- **Source data**:
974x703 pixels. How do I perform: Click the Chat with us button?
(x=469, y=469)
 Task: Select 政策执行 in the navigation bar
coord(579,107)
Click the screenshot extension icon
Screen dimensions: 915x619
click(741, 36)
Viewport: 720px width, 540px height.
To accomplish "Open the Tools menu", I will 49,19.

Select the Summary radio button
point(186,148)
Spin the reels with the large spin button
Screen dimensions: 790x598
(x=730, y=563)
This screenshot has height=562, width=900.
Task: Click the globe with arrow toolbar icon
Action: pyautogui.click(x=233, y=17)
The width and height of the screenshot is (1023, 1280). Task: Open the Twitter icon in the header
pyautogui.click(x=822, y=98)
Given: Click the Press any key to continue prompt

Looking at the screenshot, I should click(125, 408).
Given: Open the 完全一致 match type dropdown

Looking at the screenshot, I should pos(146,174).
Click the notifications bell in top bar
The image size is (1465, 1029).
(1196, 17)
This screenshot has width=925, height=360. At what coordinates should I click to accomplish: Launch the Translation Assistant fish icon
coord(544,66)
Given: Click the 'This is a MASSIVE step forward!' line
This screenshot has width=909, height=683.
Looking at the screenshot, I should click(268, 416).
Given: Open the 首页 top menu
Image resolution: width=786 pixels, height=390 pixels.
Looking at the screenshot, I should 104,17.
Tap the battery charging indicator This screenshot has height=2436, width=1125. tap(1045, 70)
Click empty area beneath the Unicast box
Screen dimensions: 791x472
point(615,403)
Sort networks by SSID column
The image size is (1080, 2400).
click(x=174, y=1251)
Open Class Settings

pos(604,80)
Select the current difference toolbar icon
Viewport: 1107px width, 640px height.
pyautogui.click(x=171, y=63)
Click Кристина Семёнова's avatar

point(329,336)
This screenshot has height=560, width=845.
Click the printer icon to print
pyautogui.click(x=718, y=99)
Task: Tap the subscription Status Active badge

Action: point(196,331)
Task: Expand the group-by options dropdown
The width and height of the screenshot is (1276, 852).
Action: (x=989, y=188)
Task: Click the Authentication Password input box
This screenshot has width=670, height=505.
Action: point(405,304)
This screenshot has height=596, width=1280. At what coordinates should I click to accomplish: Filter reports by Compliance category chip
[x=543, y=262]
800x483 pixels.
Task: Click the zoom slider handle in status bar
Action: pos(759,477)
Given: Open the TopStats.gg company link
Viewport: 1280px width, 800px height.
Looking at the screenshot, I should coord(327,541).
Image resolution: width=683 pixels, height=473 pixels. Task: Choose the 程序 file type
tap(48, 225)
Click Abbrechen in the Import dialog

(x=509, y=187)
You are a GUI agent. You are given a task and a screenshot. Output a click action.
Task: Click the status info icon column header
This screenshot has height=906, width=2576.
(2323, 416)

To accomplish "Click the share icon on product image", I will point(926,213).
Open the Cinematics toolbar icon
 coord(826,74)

- **Your instructions**: In the listing above, the lines from the one containing "You are a GUI" through the last line are to be returned exactly.

- **Answer below**:
You are a GUI agent. You are given a task and a screenshot. Output a click action.
Task: Click the status info icon column header
This screenshot has height=906, width=2576.
(2323, 416)

To accomplish "Click the share icon on product image", I will point(926,213).
Open the Cinematics toolbar icon
 coord(826,74)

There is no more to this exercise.